- EXCERPT:
※

Justice of the Texas Supreme Court
- In office January 2, 1991 – September 1, 1995
- Preceded by: C. L. Ray Jr.
- Succeeded by: James A. Baker

Texas Third Court of Appeals Justice
- In office 1982–1991

Member of the U.S. House of Representatives from Texas's 22nd district
- In office January 3, 1977 – January 3, 1979
- Preceded by: Ron Paul
- Succeeded by: Ron Paul

Member of the Texas Senate from the 7th district
- In office January 9, 1973 – January 23, 1976
- Preceded by: Chet Brooks
- Succeeded by: Gene Jones

Member of the Texas House of Representatives from the 24-3 district
- In office January 12, 1971 – January 9, 1973
- Preceded by: Arthur Vance
- Succeeded by: District rearranged

Personal details
- Born: Robert Alton Gammage March 13, 1938 Houston, Texas, U.S.
- Died: September 10, 2012 (aged 74) Austin, Texas, U.S.
- Party: Democratic
- Spouse: Lynda Hallmark
- Alma mater: Del Mar College (A.A.) Univ. of Corpus Christi (B.S.) Sam Houston State Univ. (M.A.) University of Texas (J.D.) University of Virginia (LL.M.)
- Occupation: Lawyer; Professor

Military service
- Allegiance: United States
- Branch/service: United States Army United States Navy
- Years of service: 1959–1960 (Active Army) 1960–1964 (Army Reserve) 1965–1995 (Naval Reserve)

※

- WHAT YOU NEED TO DO:
- 1) Reproduce the part of the Robert Alton Gammage profile that begins at the words "- Party: Democratic" and ends after "1965–1995 (Naval Reserve)", changing "Lawyer" to "Attorney".
- 2) Extend the Robert Alton Gammage profile onward from its last line.

※

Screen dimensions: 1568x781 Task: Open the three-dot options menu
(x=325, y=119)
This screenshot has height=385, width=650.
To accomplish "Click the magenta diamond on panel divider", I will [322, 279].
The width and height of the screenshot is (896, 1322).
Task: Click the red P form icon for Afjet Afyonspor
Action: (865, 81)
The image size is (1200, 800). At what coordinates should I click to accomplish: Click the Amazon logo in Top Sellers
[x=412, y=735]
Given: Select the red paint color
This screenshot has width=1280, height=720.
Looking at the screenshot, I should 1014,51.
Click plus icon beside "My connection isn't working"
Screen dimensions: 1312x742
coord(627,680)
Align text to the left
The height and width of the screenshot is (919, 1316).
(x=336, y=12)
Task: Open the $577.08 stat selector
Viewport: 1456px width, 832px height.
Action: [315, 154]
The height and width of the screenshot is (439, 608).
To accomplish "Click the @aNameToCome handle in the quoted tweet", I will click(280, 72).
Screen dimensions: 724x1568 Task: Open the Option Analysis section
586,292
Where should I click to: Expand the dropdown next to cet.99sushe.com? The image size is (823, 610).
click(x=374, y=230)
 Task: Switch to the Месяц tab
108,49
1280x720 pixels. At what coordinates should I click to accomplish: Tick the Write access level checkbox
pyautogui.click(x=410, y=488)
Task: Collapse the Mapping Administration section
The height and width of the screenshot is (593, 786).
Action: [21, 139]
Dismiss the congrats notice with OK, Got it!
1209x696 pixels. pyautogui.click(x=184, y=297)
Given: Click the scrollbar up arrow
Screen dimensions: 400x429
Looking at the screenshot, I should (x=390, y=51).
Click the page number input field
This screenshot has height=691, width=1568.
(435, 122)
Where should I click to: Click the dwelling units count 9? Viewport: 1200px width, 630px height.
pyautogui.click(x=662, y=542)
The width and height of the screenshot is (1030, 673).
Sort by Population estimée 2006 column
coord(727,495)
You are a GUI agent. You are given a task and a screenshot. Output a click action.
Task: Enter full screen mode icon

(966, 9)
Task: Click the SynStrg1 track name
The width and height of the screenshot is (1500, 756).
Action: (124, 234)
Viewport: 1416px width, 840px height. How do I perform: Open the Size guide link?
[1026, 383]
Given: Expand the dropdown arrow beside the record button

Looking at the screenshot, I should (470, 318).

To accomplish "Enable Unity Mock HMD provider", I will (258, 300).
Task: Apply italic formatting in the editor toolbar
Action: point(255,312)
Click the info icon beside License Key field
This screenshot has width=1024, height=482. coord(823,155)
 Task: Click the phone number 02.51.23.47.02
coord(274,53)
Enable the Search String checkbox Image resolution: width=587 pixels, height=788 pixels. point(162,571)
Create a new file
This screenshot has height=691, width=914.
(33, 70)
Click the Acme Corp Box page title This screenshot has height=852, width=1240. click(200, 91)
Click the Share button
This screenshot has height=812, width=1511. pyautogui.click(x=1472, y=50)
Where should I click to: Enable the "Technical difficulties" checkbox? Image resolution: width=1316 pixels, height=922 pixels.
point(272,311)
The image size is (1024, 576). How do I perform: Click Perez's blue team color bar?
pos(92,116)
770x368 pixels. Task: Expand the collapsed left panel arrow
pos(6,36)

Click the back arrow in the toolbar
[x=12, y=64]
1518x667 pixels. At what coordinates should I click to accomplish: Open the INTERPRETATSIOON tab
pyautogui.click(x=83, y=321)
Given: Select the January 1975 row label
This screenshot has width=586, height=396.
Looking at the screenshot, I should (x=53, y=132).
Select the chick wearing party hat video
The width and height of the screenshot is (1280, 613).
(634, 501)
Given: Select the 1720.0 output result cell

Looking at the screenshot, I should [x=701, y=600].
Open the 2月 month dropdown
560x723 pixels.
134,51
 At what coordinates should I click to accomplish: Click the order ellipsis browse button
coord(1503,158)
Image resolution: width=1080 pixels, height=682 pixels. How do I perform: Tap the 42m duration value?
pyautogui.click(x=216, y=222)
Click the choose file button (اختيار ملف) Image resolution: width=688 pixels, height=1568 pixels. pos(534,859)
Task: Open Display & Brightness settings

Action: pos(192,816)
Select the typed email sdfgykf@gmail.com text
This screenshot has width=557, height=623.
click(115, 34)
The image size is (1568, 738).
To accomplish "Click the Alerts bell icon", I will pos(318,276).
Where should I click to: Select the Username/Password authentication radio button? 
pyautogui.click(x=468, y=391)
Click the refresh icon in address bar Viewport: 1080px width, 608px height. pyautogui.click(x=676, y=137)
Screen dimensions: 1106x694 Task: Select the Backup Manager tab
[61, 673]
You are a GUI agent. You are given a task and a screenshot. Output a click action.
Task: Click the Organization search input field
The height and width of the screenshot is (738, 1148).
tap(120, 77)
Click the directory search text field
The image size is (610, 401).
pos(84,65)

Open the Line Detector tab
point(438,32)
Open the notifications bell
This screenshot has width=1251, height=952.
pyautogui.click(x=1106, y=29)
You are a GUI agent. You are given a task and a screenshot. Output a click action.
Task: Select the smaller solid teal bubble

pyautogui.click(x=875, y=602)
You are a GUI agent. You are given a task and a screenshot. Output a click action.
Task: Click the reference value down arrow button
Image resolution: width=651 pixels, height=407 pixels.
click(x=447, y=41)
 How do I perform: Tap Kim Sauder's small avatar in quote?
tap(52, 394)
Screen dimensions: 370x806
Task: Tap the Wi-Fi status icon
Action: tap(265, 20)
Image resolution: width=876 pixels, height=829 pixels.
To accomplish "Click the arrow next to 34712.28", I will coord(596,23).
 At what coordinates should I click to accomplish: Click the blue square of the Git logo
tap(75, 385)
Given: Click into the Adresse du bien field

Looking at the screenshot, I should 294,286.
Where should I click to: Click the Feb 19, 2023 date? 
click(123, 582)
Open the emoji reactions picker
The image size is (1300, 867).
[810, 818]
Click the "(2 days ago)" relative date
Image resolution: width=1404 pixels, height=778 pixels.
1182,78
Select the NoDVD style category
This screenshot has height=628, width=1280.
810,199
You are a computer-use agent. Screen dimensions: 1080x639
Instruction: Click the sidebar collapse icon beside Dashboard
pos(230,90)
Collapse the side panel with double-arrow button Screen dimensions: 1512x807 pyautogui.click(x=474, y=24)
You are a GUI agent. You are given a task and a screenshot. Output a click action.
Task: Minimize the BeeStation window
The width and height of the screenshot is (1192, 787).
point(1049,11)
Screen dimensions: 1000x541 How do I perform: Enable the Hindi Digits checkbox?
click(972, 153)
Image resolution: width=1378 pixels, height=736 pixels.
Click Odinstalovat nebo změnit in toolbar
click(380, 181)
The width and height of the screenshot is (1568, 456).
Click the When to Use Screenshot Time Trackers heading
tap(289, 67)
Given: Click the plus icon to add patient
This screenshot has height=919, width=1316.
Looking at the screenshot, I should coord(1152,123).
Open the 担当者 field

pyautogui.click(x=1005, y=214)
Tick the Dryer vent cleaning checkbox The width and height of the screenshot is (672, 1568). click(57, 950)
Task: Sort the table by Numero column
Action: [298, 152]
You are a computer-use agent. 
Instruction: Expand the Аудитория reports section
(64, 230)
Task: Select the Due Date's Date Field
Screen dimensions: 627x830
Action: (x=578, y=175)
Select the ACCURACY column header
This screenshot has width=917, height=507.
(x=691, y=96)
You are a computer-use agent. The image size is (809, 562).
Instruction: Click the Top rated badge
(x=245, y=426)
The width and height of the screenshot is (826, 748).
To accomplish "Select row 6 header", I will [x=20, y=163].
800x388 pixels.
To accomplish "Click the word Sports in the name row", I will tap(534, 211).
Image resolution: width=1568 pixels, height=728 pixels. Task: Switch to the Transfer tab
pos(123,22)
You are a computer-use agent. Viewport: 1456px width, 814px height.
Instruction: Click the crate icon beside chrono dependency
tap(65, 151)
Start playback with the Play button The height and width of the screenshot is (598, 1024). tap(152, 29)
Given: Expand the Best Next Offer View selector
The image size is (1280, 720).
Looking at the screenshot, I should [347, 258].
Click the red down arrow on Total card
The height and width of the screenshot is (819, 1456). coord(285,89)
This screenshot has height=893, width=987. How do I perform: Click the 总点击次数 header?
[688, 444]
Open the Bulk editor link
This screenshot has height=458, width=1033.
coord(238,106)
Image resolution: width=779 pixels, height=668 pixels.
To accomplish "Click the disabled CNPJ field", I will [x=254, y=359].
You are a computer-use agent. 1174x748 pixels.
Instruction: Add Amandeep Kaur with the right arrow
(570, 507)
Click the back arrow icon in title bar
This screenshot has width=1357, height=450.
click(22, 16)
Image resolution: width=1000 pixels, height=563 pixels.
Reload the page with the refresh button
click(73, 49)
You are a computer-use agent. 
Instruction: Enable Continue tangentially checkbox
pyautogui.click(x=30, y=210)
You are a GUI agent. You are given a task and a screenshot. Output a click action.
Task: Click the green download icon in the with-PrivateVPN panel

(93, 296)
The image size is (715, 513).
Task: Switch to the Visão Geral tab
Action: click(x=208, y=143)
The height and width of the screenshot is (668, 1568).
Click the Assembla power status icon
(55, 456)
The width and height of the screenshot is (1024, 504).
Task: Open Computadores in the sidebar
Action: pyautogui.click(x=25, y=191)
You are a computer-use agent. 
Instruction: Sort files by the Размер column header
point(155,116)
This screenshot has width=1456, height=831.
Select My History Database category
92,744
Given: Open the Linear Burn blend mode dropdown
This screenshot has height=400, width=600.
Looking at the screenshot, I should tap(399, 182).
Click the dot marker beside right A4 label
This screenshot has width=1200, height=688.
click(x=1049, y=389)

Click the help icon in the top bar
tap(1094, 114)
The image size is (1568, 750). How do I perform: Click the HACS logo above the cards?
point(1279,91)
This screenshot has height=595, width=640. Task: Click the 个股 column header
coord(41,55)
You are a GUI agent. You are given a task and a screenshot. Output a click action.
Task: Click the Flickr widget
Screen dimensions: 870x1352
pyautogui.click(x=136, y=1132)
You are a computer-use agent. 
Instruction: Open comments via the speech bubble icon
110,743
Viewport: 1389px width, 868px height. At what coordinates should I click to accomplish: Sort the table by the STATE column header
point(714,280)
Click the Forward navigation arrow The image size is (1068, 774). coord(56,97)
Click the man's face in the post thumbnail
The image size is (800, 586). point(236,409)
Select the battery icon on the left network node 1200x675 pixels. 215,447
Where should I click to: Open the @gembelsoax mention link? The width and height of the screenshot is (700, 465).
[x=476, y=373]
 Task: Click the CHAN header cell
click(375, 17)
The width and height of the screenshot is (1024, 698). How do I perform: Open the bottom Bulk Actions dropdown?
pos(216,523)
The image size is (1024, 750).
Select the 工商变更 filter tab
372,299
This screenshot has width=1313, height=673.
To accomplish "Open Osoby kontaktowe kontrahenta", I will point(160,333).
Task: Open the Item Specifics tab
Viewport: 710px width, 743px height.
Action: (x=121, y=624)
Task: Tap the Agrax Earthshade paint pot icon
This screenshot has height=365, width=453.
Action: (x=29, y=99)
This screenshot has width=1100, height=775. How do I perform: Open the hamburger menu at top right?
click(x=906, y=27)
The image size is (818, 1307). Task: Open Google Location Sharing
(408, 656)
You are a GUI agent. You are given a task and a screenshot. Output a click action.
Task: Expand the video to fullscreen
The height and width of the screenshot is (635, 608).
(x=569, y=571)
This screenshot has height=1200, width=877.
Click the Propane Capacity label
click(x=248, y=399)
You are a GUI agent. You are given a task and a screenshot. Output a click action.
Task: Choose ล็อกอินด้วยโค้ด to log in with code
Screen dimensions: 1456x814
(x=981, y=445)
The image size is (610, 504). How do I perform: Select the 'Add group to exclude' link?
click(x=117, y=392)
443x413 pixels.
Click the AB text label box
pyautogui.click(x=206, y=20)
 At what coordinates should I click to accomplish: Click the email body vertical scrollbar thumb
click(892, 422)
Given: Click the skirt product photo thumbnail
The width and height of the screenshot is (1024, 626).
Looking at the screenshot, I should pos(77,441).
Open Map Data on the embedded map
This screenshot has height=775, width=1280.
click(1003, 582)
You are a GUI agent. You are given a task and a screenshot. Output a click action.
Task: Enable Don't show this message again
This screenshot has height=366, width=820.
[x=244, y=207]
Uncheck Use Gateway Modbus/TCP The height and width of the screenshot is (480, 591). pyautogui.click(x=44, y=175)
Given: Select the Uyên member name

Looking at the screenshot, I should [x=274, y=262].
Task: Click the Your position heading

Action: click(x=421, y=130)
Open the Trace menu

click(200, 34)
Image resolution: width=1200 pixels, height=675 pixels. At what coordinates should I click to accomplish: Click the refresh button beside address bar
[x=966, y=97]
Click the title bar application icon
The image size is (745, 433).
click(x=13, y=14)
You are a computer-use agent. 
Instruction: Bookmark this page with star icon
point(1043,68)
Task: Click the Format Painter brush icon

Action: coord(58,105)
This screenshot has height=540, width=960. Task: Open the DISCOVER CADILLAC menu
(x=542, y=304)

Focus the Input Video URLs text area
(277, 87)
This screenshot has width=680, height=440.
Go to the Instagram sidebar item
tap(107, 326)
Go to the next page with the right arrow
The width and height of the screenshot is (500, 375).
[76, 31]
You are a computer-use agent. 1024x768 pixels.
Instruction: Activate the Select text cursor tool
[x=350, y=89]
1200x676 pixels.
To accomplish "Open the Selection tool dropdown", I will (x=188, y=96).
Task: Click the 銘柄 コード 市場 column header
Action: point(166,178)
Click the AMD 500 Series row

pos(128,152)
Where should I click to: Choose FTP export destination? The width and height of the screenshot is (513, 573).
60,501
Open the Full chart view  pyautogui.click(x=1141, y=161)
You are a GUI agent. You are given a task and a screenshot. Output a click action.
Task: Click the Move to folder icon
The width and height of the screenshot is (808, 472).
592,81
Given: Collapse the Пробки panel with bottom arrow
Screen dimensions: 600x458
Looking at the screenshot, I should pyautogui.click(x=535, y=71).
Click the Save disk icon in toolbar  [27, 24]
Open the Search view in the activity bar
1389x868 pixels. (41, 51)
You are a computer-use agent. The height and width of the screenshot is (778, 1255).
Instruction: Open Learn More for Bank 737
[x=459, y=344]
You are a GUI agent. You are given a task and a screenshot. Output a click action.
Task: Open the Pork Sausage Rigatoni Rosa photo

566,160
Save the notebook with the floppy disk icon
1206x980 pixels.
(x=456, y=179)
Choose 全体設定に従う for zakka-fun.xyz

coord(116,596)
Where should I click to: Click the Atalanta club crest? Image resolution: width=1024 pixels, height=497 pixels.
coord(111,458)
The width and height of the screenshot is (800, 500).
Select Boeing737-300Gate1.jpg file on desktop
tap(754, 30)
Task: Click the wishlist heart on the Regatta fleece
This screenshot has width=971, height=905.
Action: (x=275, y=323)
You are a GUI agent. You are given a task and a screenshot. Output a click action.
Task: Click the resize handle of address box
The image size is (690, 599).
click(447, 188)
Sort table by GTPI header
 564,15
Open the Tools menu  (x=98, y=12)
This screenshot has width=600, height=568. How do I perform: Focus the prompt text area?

※

- ANSWERS:
- 1)
- Party: Democratic
- Spouse: Lynda Hallmark
- Alma mater: Del Mar College (A.A.) Univ. of Corpus Christi (B.S.) Sam Houston State Univ. (M.A.) University of Texas (J.D.) University of Virginia (LL.M.)
- Occupation: Attorney; Professor

Military service
- Allegiance: United States
- Branch/service: United States Army United States Navy
- Years of service: 1959–1960 (Active Army) 1960–1964 (Army Reserve) 1965–1995 (Naval Reserve)

- 2)
- Rank: Navy Captain
- Unit: U.S. Navy J.A.G. Corps

= Robert Gammage =

American politician (1938–2012)

Robert Alton Gammage (March 13, 1938 – September 10, 2012) was an American politician, having served as a Democrat in the Texas House of Representatives, the Texas State Senate, and the United States House of Representatives.

==Early life and education==
Gammage was born in Houston and attended Milby High School there. He earned an associate of arts from Del Mar College in 1958 and a bachelor of science from the University of Corpus Christi in 1963, both in Corpus Christi. He obtained a master's degree from Sam Houston State University in 1965 and a Juris Doctor from the University of Texas at Austin in 1969. He also earned an LLM from the University of Virginia School of Law in 1986.

== Early career ==

=== Military career ===
Gammage served in the United States Army from 1959 to 1960 and the Army Reserve from 1960 to 1964. While in the army, he was stationed at Fort Benning, Georgia and in Seoul, Korea. He then served in the Navy Reserve from 1965 to 2000, where he retired as a captain

=== Educational career ===
Throughout the late 1960s and early 1970s, Gammage was employed on the faculty the University of Corpus Christi, San Jacinto College, and the South Texas College of Law. In the late 1990s and early 2000s (decade), he taught at Sam Houston State University, Texas A&M University-Corpus Christi (formerly the University of Corpus Christi), Texas State University in San Marcos, and Roman Catholic-affiliated St. Edward's University in Austin.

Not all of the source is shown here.